**Instructions for the task:**
All lines after the one containing "The height and" are needed, along with that line itself. Please repeat them exactly through the end of the entries.

-- Opening Marker --

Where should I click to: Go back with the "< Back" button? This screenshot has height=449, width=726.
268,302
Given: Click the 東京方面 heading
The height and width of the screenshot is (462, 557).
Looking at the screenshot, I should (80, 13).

-- Closing Marker --

**Response:**
The height and width of the screenshot is (462, 557).
Looking at the screenshot, I should (80, 13).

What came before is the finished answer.